Crispr Cas9によるゲノム編集およびそれによる倫理的な問題点について

 

2018年11月28日に中国・南方科技大学の賀建奎准教授は、世界で初めてゲノムを編集した赤ちゃんを作り出したと主張し、世界に衝撃を与えた。また賀建奎准教授は香港の国際会議に出席し、自分の研究の正当性を主張した。

 

香港大学で開かれたヒトゲノム編集国際会議で発言した賀准教授は、HIVエイズウイルス)に感染しないよう遺伝情報を書き換えた双子の女の子が産まれたと主張して以降、初めて公の場に現れ、自分の研究成果を「誇りに思う」と述べた。賀准教授が主張するような遺伝子編集は、中国を含めてほとんどの国で禁止されていて、その後、多くの研究者は賀准教授の主張を非難している。 (BBC news Japan, 2018)

 

2018年11月28日に、中国南方科技大学の賀建奎准教授がゲノム編集された赤ちゃんの誕生を発表した。これが世界に衝撃を与えた。これについて調べた。

 

このニュースで採用されたゲノム編集の技術がCrispr-Cas9である。この技術は2020年のノーベル化学賞を受賞した。ゲノム編集技術、特にCrispr Cas9について調べた。

 

 

遺伝子組み換え技術

 

遺伝子組み換えについて、色々な研究がされてきたが、最初に現れたのはポール・バークらがプラスミドを用いた技術である。プラスミドとは、「原核生物の細胞内にある自律的に複製できる小さな環状のDNAで、ウイルスDNAなどとともに、切り出した有用遺伝子を細胞内に導入するベクターとしてよく利用される」と (鈴木孝仁, 2019, p. 90)では書かれている。一般的に知られているプラスミドの応用例として挙げられるのはインシュリンの人工合成である。その手順は概ね4つある。一つ目プラスミドを制限酵素で一部切り出す。二つ目はPCR法によって増殖された人のインシュリンを作るDNA断片をプラスミドに組み込む。三つ目はリガーゼを用いて、その両者をつなぐ。そして最後にプラスミドを大腸菌に入れて増殖させる。(図1)

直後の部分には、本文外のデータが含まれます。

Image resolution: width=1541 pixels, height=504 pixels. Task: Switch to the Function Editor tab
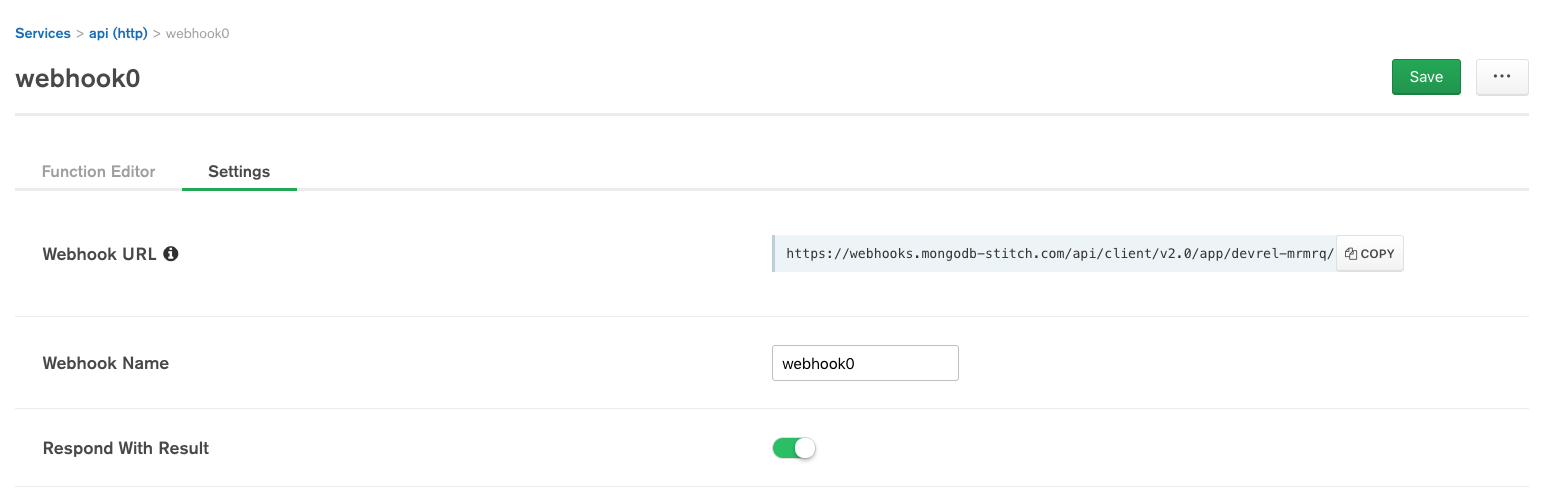click(98, 172)
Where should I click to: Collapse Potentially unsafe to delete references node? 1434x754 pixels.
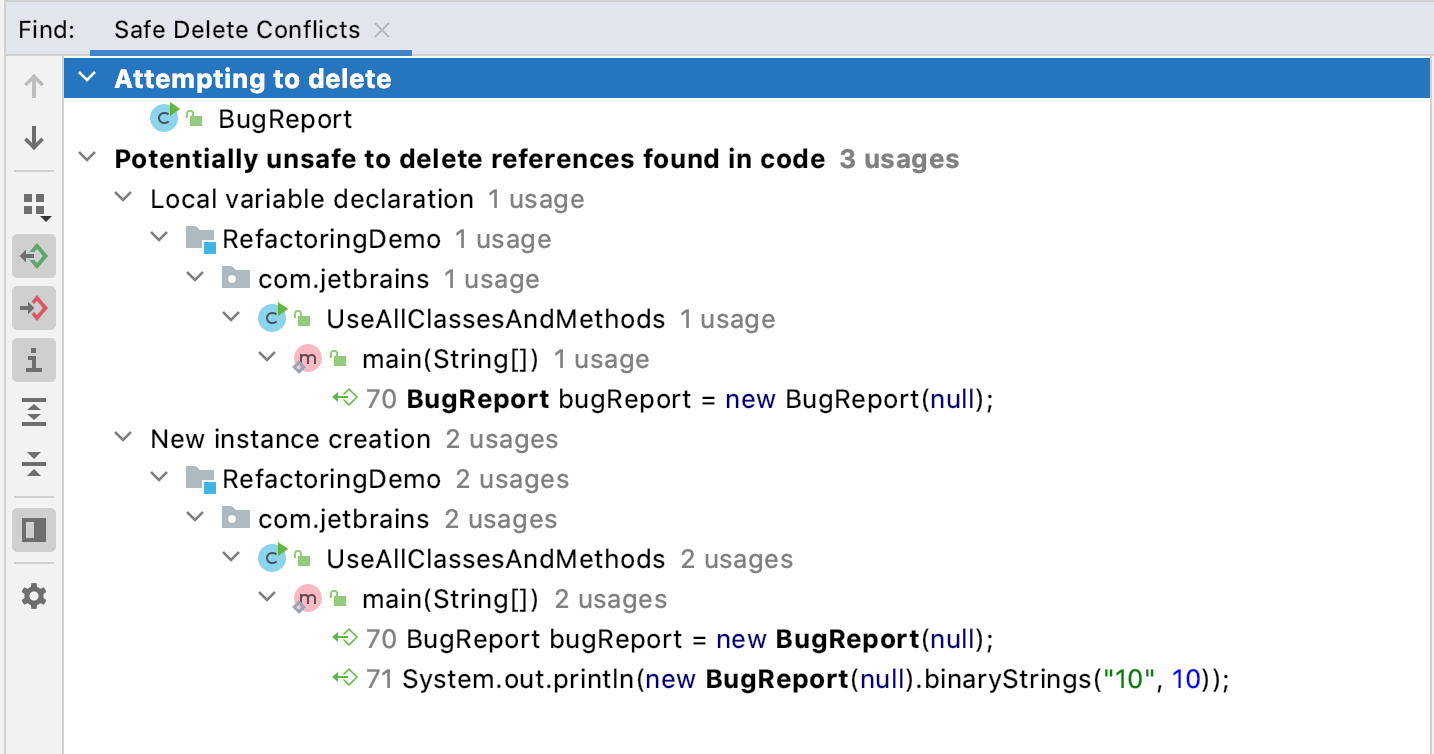tap(88, 158)
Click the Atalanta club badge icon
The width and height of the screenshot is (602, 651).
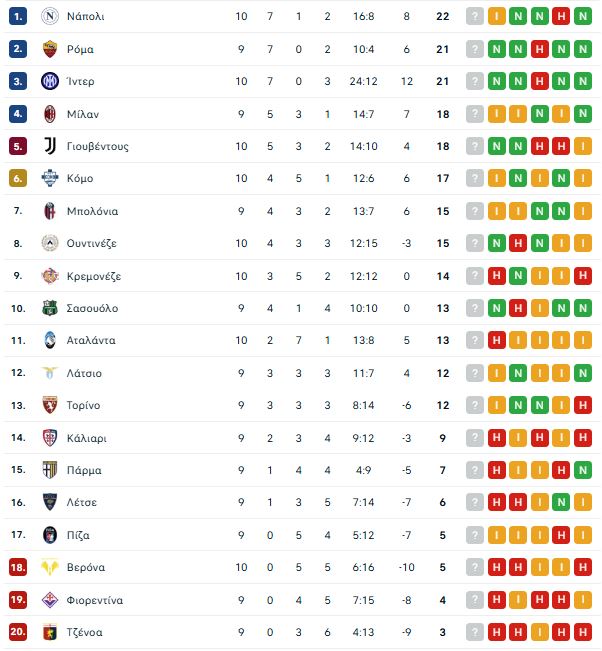pos(50,340)
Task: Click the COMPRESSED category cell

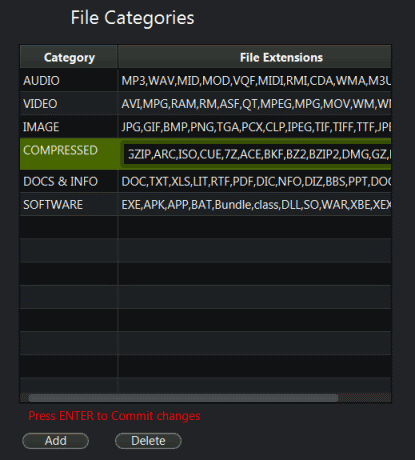Action: pos(69,154)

この技術に対して、バークのチームは逆の発想を持っていた:調べたいDNA断片を図1で示されたような流れでプラスミドに組み込み、そのDNA断片が与える影響を観察し、特定の遺伝子の役割を調べることができる。

図1

しかしこの方法にはある大きな欠点が存在する:DNAを切り取る役割を担当する制限酵素によって切り取られるDNA断片の場所はランダムである。よって医療などの分野での応用が難しいである。

 

その後、Crispr Cas9が誕生する前に特定したDNA断片を組み替える技術はすでに開発されたが、どれも非常に高価で難しかった。これらの技術について簡単に触れる。

応用できる遺伝子組み換えは「探す」「切断する」「つなぐ」といった3つのステップにまとめられる。先ほど述べたが、バークらの場合は、制限酵素によるDNAの切断がランダムであるため、切断したい所を正確に切断するには切り取られるDNA断片を見つけなければならない。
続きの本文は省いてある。